The second one really highlights the need for this to be done per feature, because we otherwise will have no ability to determine where the holes belong. So there's a reasonable "to-do" list from my perspective, but I hope this shows the promise of what we could achieve with some tools to deal with segment graphs and the higher level groupings we now take for granted in the tidyverse. I really think that igraph and tidygraph will help enormously here too - I'm sure there's a find-cycles ability in igraph, but I just haven't quite been able to apply it in full - andt we need some more attention on their application to "spatial" stuff.
I got this in better shape, tested quite a few cases. I re-made some lovely mistakes and so learnt heaps. In short it's straightforward to do it in R, to decompose to segments, remove those that have an intersecting segment heading in the opposite direction (and that trip the GEOS validity alarm), then reconstruct the remaining valid ring by tracing around vertices. I've got it spread across two packages because of other plans but it's simple enough to implement independently without much hassle.
This is awesome stuff - thanks so much for your great work here Mike! I haven't had time to do anything about it in the last week, but will be on it asap now ...
I've become a bit obsessed with this - it's been a dusty corner on the edge of my thinking for a while, and I've written a faster version using the "datastructures" package, but I'm still doing something wrong there. That cycles() function above won't scale and we'll need something much better. (Using datastructures::hashmap is faster, but I've found examples that fail for some reasons, you could probably see a way to do it easily :).
I also realize that this is exactly what raster::rasterToPolygons
does with dissolve=TRUE
via rgeos via sp::aggregate. It could be faster than dissolve to use rgeos::gBuffer(x, width = 0)
after flattening all the polygon lists together, but what that does is exactly what we are doing, a version of chaining external edges into paths from the segment graph.
Do we have a concrete example where this inner boundary thing is a problem from osmdata?
(I've also realized now why Manifold don't disallow "internal boundaries", it's because they fundamentally always use a constrained triangulation for geometry tests, so they completely avoid the pathologies mentioned in that OSM discussion - because they aren't worried about orientation to an edge, they test intersection with simpler elements that are grouped into larger ones.
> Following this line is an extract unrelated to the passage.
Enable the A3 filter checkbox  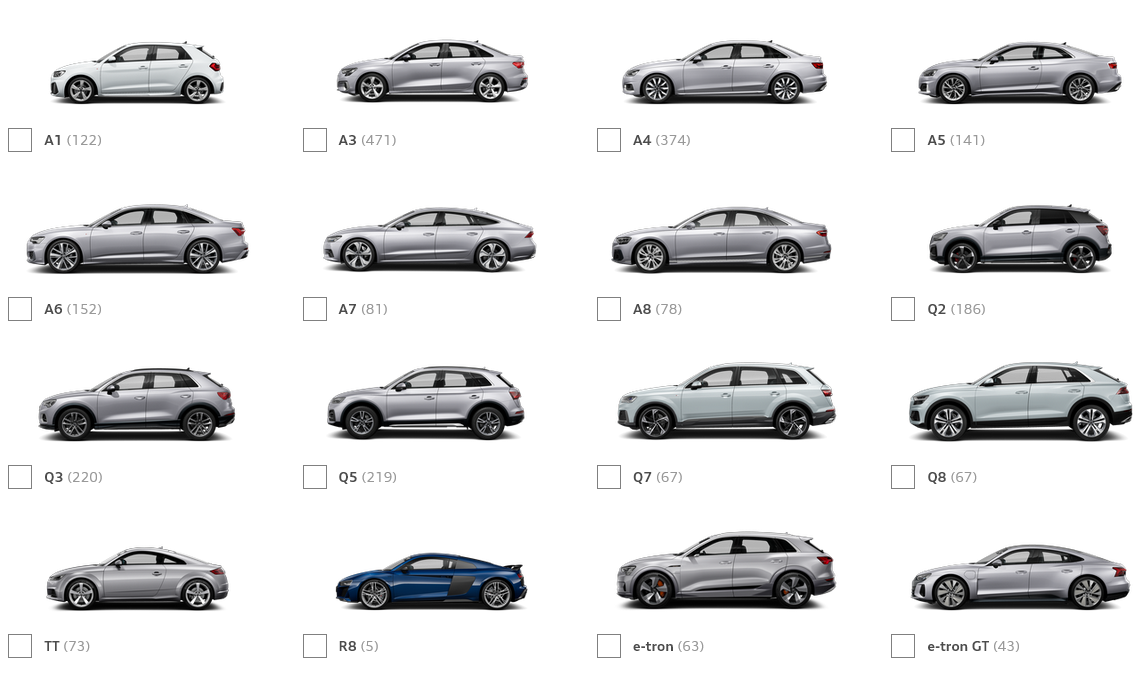tap(315, 140)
A ha). If I can get this segment path thing sorted out it's a nice bridge between the finite elements approach and the path based approach to shapes.
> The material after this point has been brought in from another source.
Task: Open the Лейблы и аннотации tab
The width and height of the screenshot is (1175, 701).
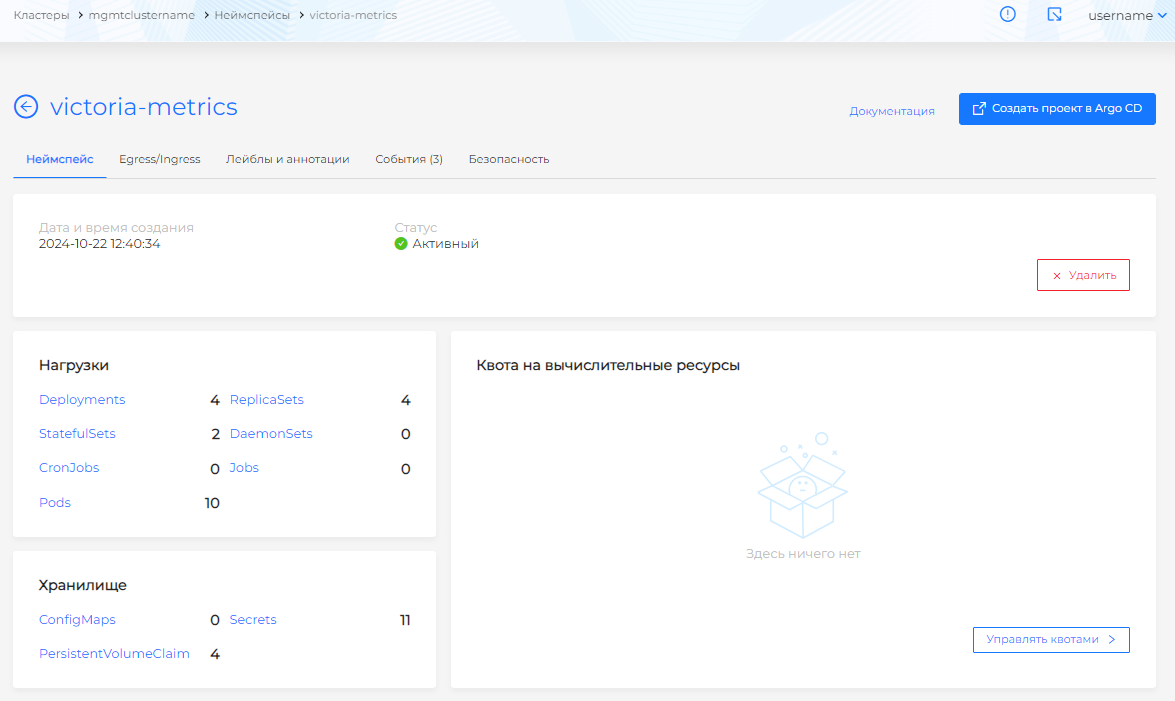Action: 287,159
Looks like some something that could be useful beyond osmdata. Great work by the looks of it!
@mdsumner I reiterate: This is such awesome and fundamentally important stuff you're developing here. My promised time to actively work on it is still a day or two away, but note in the meantime that the fabulous ggm::fundCycles()
routine does exactly what you need. You just need to convert your vertex matrix to a square matrix of binary neighbor connections, which is exactly what igraph::as_adj()
does. That should at least be your scale-able solution there.
I must nevertheless say that at least having had the time to stick all of your analyses in my thinking cap for a few days actually disinclines me to implement this - the restriction here is SF (using my usual distinction of "SF" = OGC; "sf" = edzer), and what OSM allows is entirely sensible and more flexible. I'm very intrigued by implementing an additional osmdata_sc()
function, in combination with concurrent development of the gladr
issue, and ultimately to allow, encourage, and facilitate any and all of the kind of things you've been exploring here. Exciting stuff!
These are permitted in OSM yet not by SF.